The EU’s massive privacy legislation has sparked the growth of privacy legislation throughout the world, serving as a model for this new wave. It has increasingly become a globalized topic, leading to a more homogenous privacy approach throughout the globe. However, the United States, especially since 9/11, has strongly protested against such privacy legislation, writing legislation such as the Patriot Act. In order to avoid the EU influence, the United States created the Safe Harbor agreement with the EU. The private sector has also rebelled. Google limited the power of the right to be forgotten beyond the borders of the EU in a 2015 court case, citing its right to free speech, the jurisdiction of the EU legislation, and the potential major economic impacts of dealing with the right to be forgotten. This stance has created a divide in the privacy world between the EU and US regimes.

I am researching whether or not it is possible for this divide to be overcome. If this divide were to be overcome, the EU would most likely be the victor with the amount of existing dominance it has in such matters. I want to study the potential implications of the creation of an international privacy law based on EU policy. Going further, I want to explore how that policy would potentially impact legal and economical relationships between states. I would be interested to determine whether EU privacy law could truly become the globalized privacy regime, which was once led by the United States.

As a member of the generation that has grown up with social media and the internet, I have lived in a world that appears to have little privacy and even idealizes openness.

The Millennial Generation and Online Privacy:

The idea of being able to remove information that myself and/or others post from the internet forever is quite intriguing to me. We are constantly being reminded that every post can be seen for eternity, even after it has been removed. I am fascinated with the potential of the right to be forgotten, especially within the United States. I was raised in a NSA and CIA household, so the idea and importance of privacy is something regularly discussed. This includes privacy law; however, it has always had the bias of the US perspective. Growing up in Europe, exposed me to different cultures that value different things. In the US, citizens are willing to compromise privacy for security and freedom of speech, while, in Europe, citizens are much more concerned with maintaining privacy, which is also true for other countries and regions in the world, such as Canada and Latin America whose policies closely mimic those of the EU. My experiences sparked the idea of studying the global privacy regime, leading me to see if I could determine whether one regime could truly become the dominate one in a world with competing priorities.

But one may ask: why is this important? Why does it matter if the EU regime becomes the dominant privacy regime? The effects of such legislation would be colossal. First of all, there are major economic implications.

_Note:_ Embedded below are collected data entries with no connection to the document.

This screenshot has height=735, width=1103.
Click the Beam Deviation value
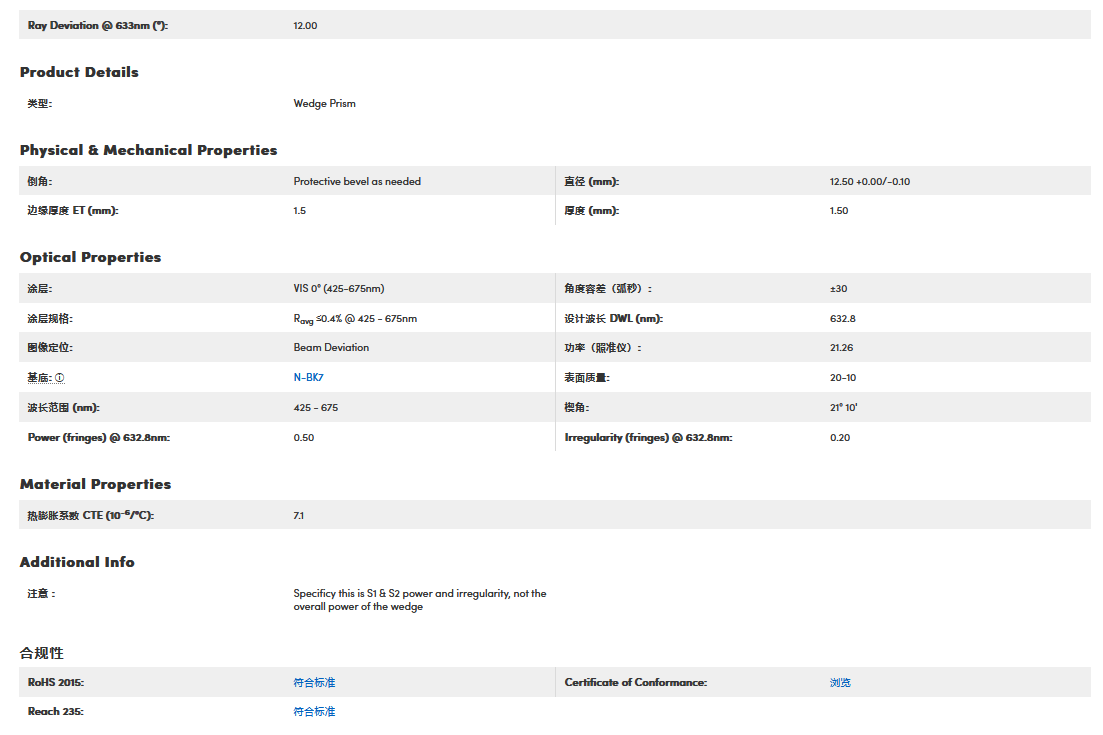click(x=331, y=348)
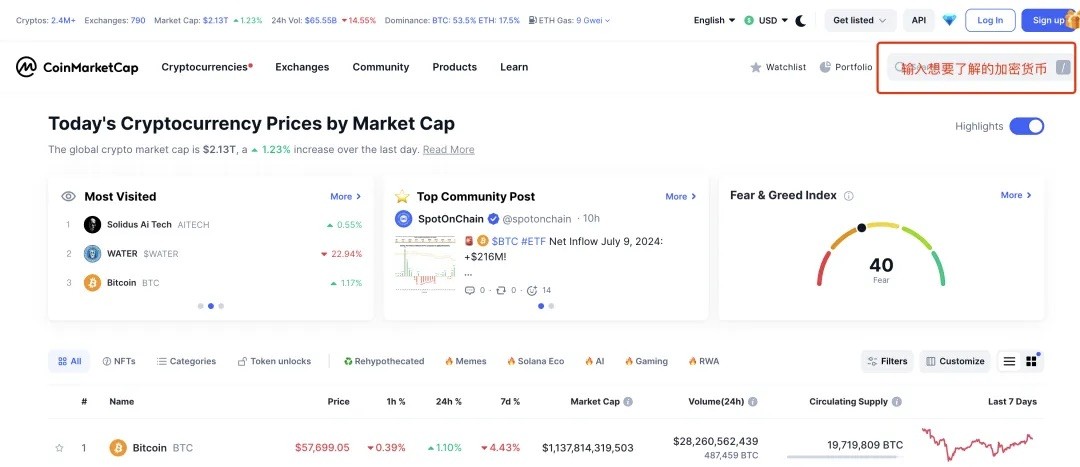Click the Fear & Greed gauge meter
Image resolution: width=1080 pixels, height=467 pixels.
(881, 253)
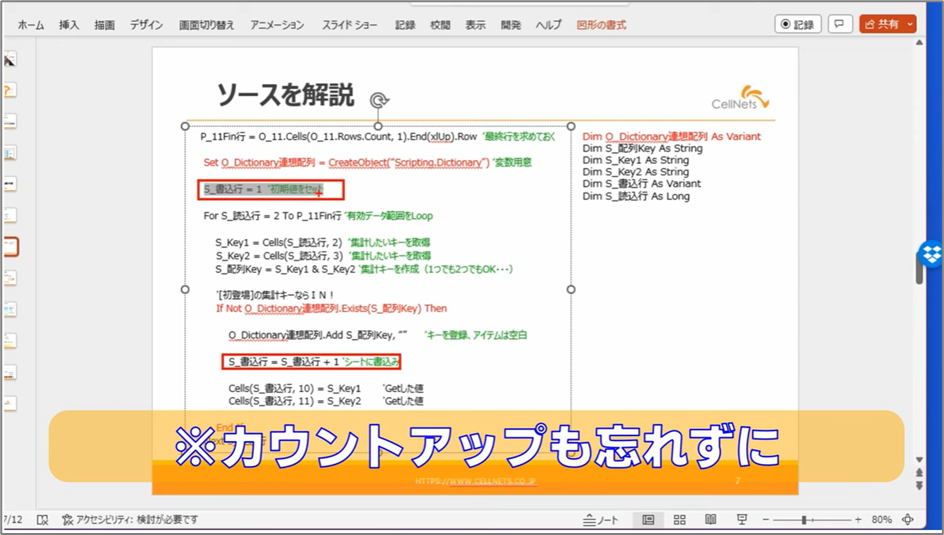Click the zoom in plus button

857,520
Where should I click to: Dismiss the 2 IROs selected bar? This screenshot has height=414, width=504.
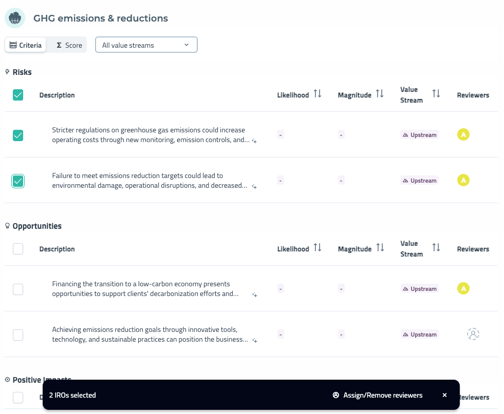pyautogui.click(x=444, y=395)
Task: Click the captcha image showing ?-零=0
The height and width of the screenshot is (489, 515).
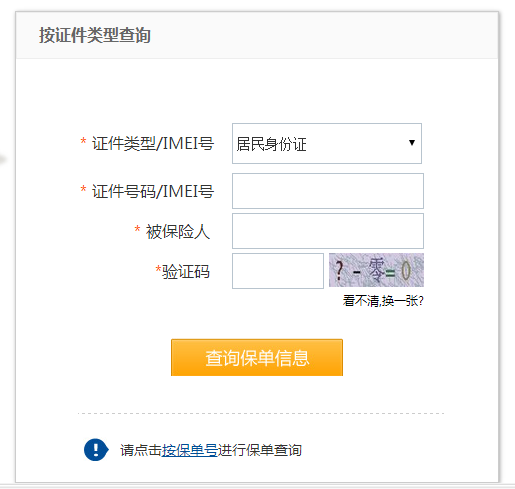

It would dramatically affect the functioning and structure for search engines, especially major ones such as Google.

Latest in the Google versus EU case on the “right to be forgotten”:

New departments would need to be created in order to process and deal with just the right to be forgotten requests, access to certain information and activities of citizens would be restricted, and the sharing of data within search engines would change. Additionally, it would impact databases as citizens could remove their data whenever they desire. Governments, especially the United States, would have to restructure major parts of the government. The key US agencies affected would include NSA, CIA, Homeland Security, FBI, and any others that deal with the intelligence community. It would also realign the priorities that exist within the United States, thereby revolutionizing the post-9/11 era that has been governed by fears of security threats. The United States would pivot into an entirely different direction in intelligence, security, economics, and state-to-state relations throughout the globe, but, most of all, it would completely change the culture.

Furthermore, it would affect how much and which data is shared between states. Currently, the EU only shares information of its citizens with states that meet their security standards, which the United States does not. The only reason the United States has had access to EU citizens’ information is because of the Safe Harbor agreement, which expired this past year. A universal privacy regime would dramatically change the data sharing relationships between states as it would increase the emphasis on security and restricted access. A globalized policy regime would create ease and greater security, but there would also be difficulty in adapting it: economically, bureaucratically, and culturally.